[[ Material provided, beginning ]]

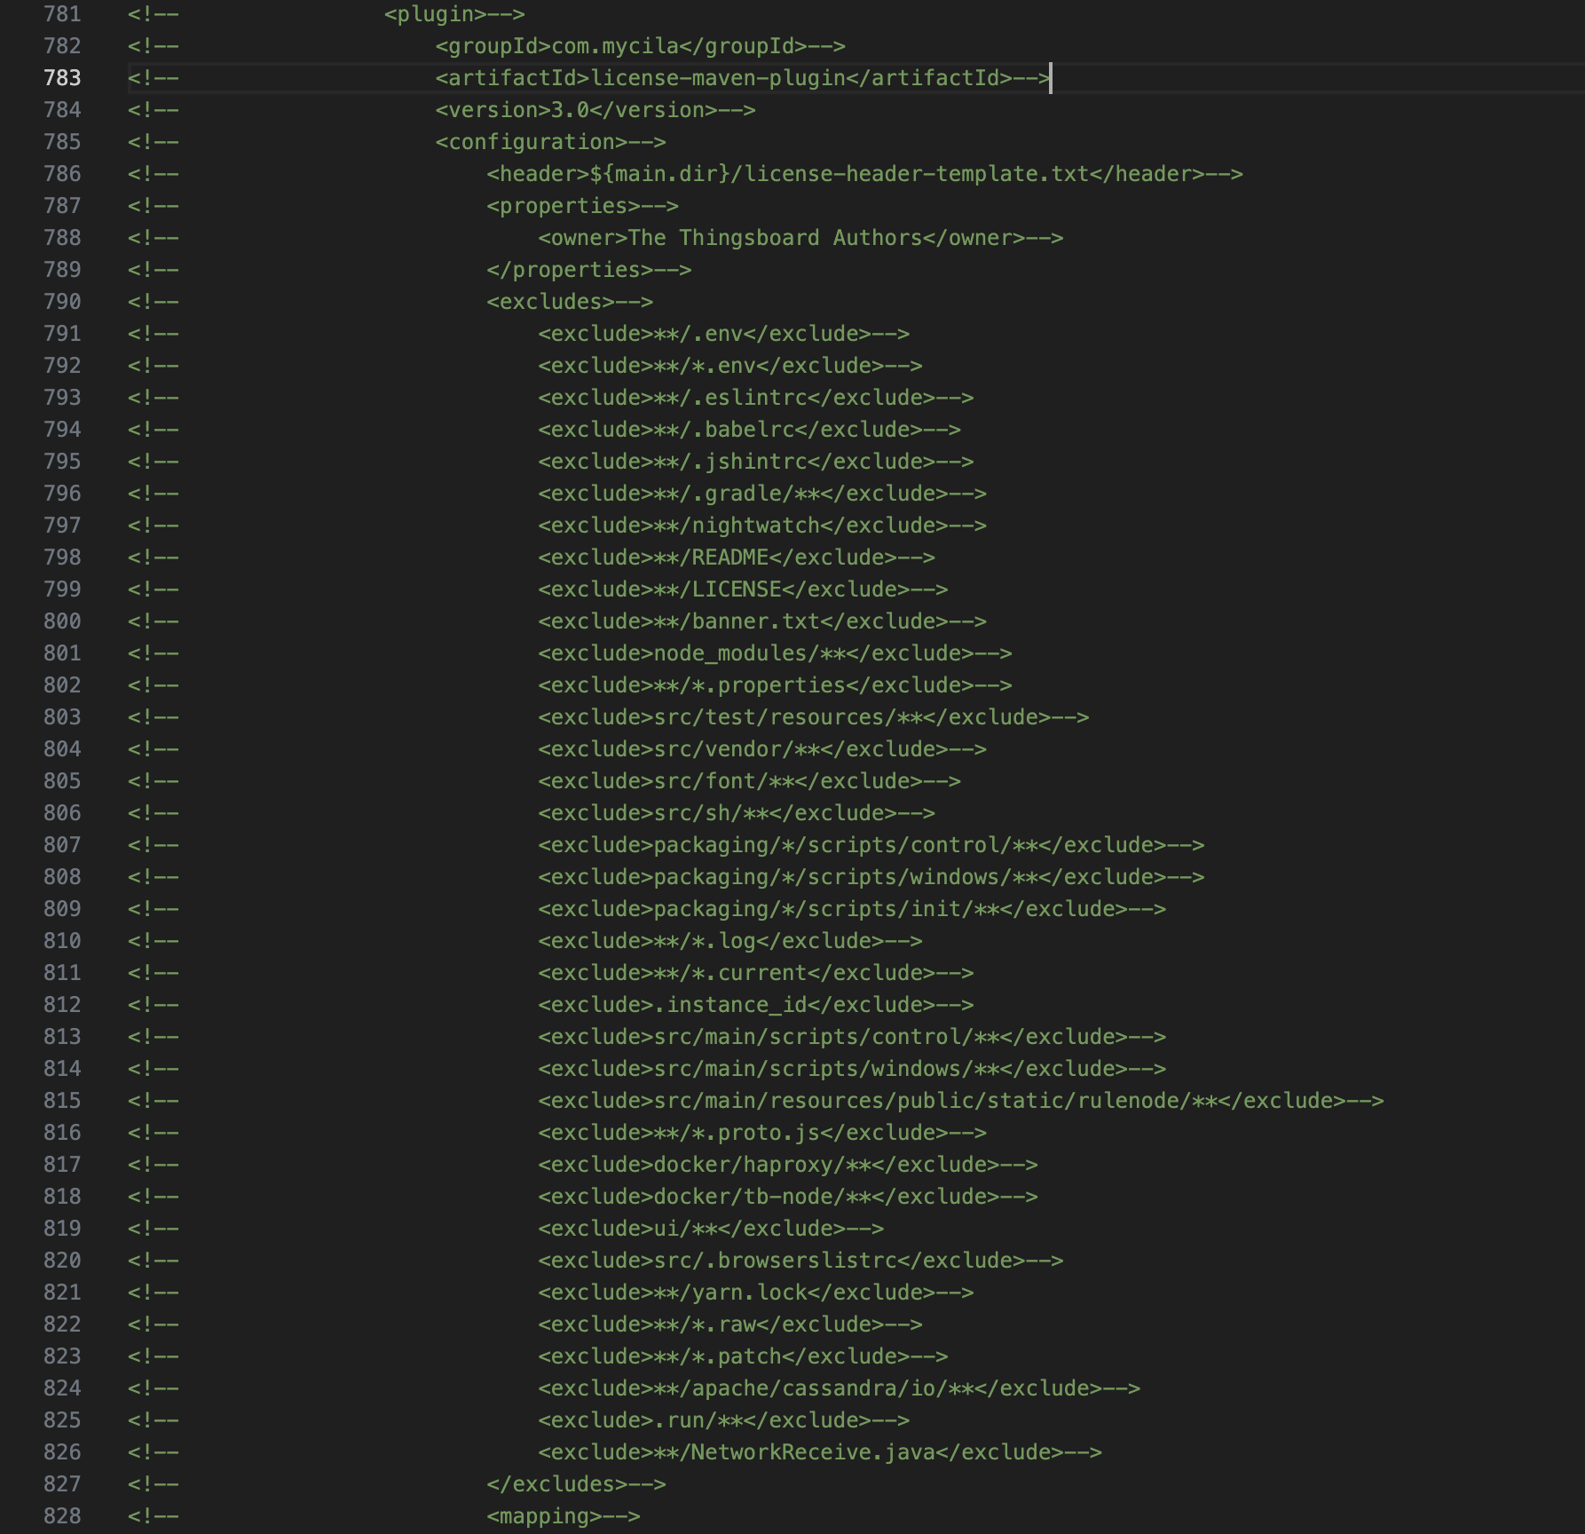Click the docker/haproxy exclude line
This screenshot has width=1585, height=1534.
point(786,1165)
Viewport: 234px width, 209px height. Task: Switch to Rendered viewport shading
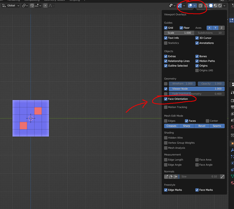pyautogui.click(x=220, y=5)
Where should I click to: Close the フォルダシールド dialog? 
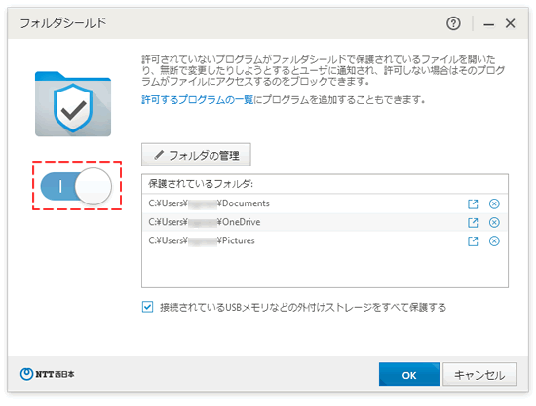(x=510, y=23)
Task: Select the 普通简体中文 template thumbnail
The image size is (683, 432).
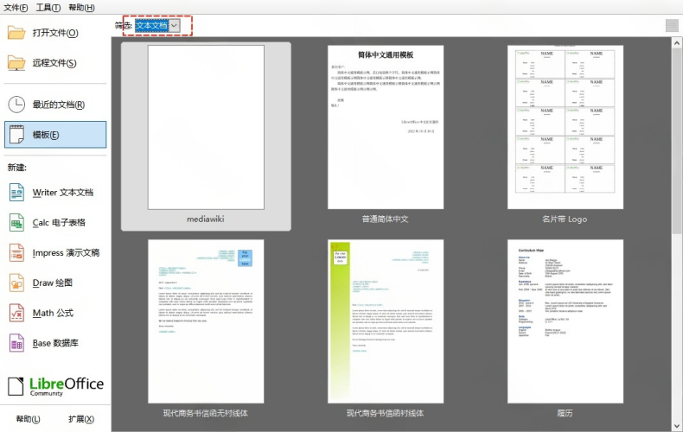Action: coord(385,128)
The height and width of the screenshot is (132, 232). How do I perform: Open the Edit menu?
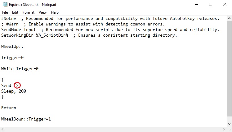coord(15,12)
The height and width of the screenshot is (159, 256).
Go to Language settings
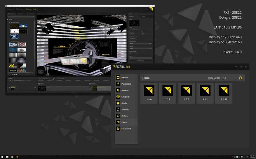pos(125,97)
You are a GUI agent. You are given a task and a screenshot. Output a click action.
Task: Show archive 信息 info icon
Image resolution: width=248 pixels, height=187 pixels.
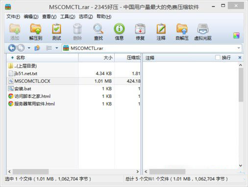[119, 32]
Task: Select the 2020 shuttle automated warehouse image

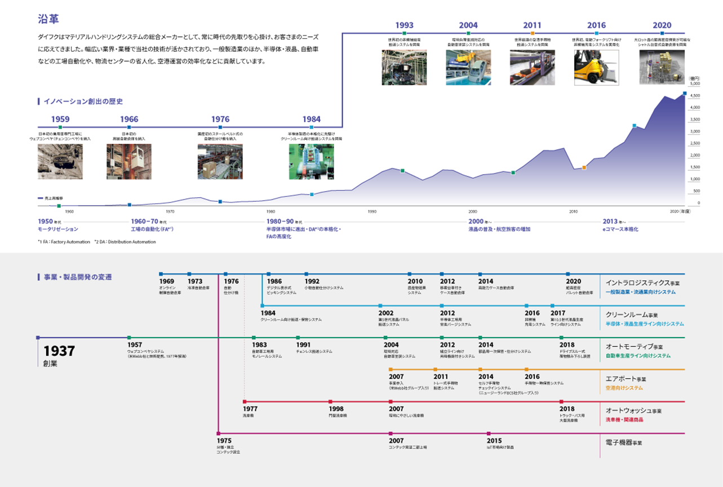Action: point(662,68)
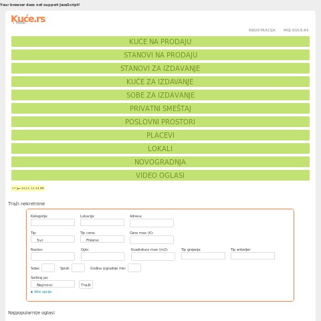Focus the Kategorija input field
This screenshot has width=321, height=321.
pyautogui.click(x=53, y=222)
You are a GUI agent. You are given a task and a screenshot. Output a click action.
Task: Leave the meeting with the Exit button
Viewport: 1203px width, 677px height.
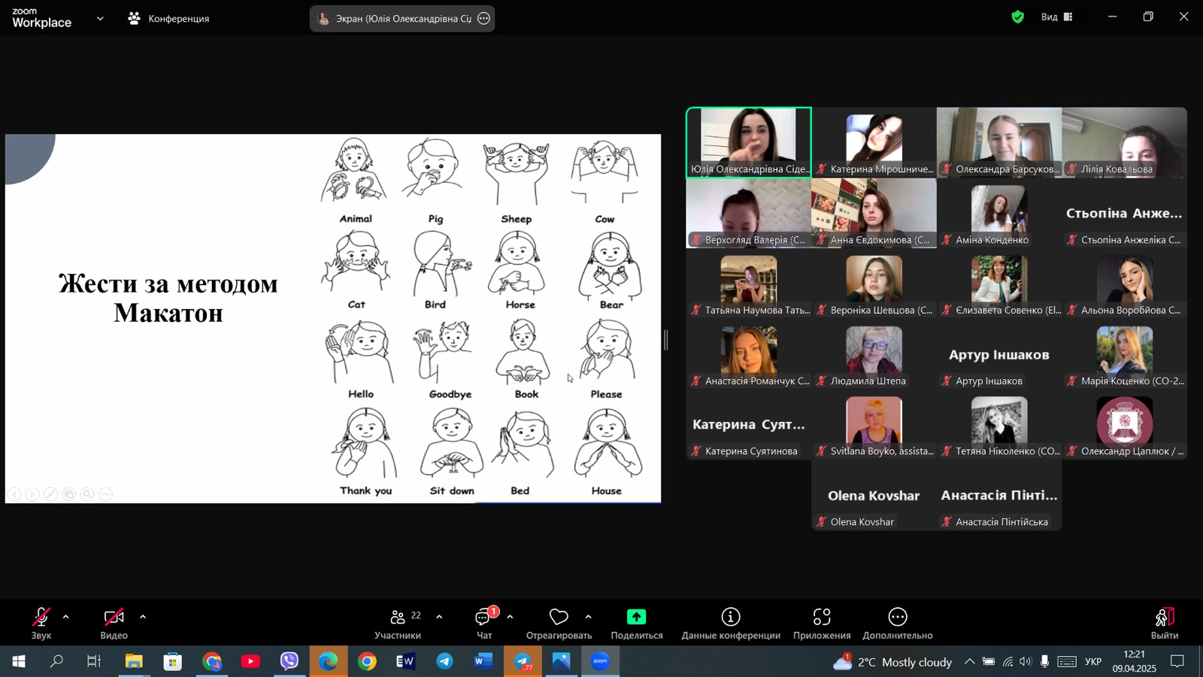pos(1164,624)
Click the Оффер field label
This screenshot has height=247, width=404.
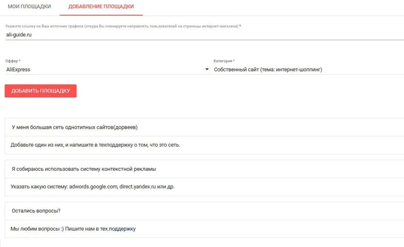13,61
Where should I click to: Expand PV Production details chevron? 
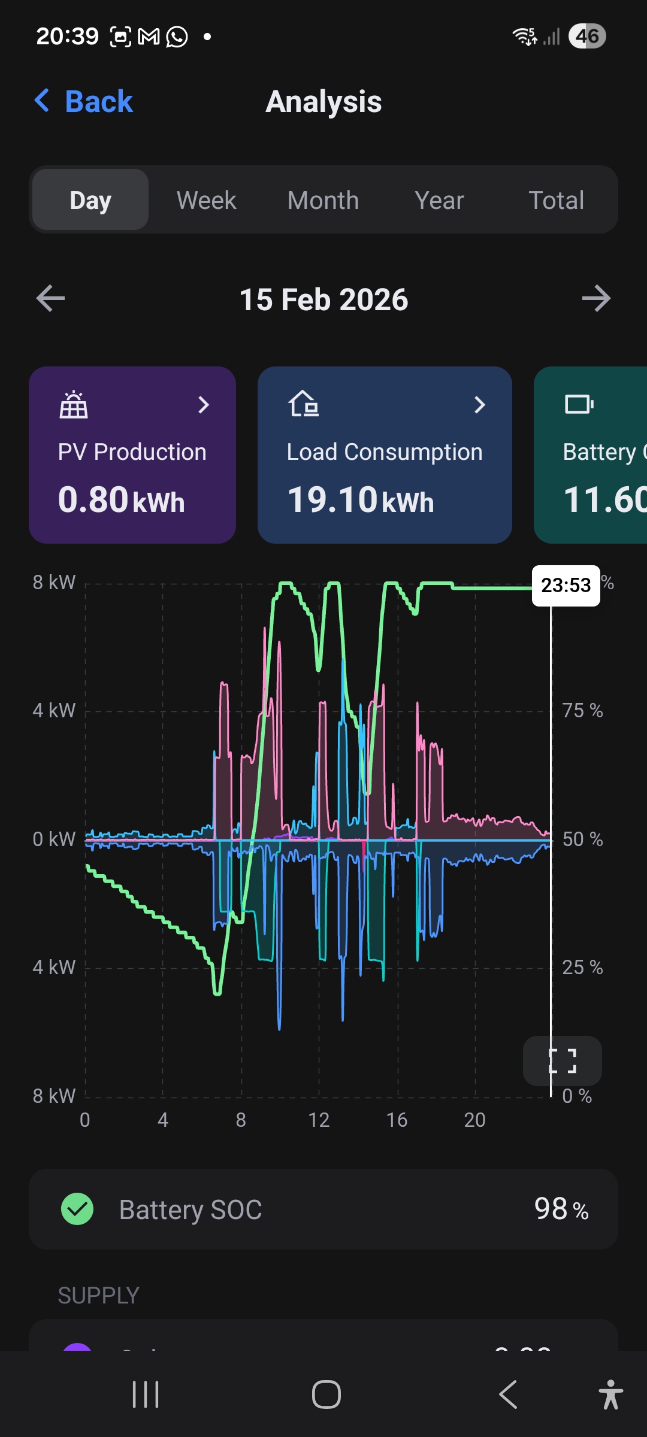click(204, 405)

[[ Material provided, end ]]

Problem to solve
Without the pictures, retype exactly the lines from the one that holds "Viewport: 1203px width, 677px height." to the last line of the data above, both of them included.

Solution for this exercise
Viewport: 1203px width, 677px height.
pos(1164,624)
Click the Оффер field label
This screenshot has height=247, width=404.
13,61
Where should I click to: Expand PV Production details chevron? 
click(204, 405)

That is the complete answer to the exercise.